===== DATASET EXCERPTS =====

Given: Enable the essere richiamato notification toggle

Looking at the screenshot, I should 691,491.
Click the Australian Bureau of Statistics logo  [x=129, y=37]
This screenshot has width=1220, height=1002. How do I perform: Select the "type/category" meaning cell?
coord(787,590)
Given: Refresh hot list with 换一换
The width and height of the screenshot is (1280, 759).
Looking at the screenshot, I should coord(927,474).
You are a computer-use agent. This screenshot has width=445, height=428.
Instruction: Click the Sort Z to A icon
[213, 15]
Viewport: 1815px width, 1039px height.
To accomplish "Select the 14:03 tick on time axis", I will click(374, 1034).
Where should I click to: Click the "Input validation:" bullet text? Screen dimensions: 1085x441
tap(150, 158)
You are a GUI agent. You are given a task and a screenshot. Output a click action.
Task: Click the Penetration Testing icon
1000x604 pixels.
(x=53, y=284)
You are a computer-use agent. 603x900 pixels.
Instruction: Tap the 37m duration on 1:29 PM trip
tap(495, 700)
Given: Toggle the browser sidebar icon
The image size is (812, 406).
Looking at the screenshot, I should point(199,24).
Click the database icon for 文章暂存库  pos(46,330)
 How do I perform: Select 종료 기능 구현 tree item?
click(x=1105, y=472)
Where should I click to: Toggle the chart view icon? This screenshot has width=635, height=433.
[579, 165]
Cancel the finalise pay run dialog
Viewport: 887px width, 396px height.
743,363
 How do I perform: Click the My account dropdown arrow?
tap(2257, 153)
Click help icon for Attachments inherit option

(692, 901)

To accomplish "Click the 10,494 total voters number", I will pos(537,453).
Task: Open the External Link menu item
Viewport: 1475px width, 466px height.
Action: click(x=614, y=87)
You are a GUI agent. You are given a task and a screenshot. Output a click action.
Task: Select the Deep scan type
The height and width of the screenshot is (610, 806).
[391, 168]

=====

**INSTRUCTIONS FOR THE TASK**.
Reproduce the entries exactly, dropping nothing.

**THE ANSWER**.
Given: Enable the essere richiamato notification toggle

Looking at the screenshot, I should 691,491.
Click the Australian Bureau of Statistics logo  [x=129, y=37]
This screenshot has width=1220, height=1002. How do I perform: Select the "type/category" meaning cell?
coord(787,590)
Given: Refresh hot list with 换一换
The width and height of the screenshot is (1280, 759).
Looking at the screenshot, I should coord(927,474).
You are a computer-use agent. This screenshot has width=445, height=428.
Instruction: Click the Sort Z to A icon
[213, 15]
Viewport: 1815px width, 1039px height.
To accomplish "Select the 14:03 tick on time axis", I will click(374, 1034).
Where should I click to: Click the "Input validation:" bullet text? Screen dimensions: 1085x441
tap(150, 158)
You are a GUI agent. You are given a task and a screenshot. Output a click action.
Task: Click the Penetration Testing icon
1000x604 pixels.
(x=53, y=284)
You are a computer-use agent. 603x900 pixels.
Instruction: Tap the 37m duration on 1:29 PM trip
tap(495, 700)
Given: Toggle the browser sidebar icon
The image size is (812, 406).
Looking at the screenshot, I should point(199,24).
Click the database icon for 文章暂存库  pos(46,330)
 How do I perform: Select 종료 기능 구현 tree item?
click(x=1105, y=472)
Where should I click to: Toggle the chart view icon? This screenshot has width=635, height=433.
[579, 165]
Cancel the finalise pay run dialog
Viewport: 887px width, 396px height.
743,363
 How do I perform: Click the My account dropdown arrow?
tap(2257, 153)
Click help icon for Attachments inherit option

(692, 901)

To accomplish "Click the 10,494 total voters number", I will pos(537,453).
Task: Open the External Link menu item
Viewport: 1475px width, 466px height.
Action: click(x=614, y=87)
You are a GUI agent. You are given a task and a screenshot. Output a click action.
Task: Select the Deep scan type
The height and width of the screenshot is (610, 806).
[391, 168]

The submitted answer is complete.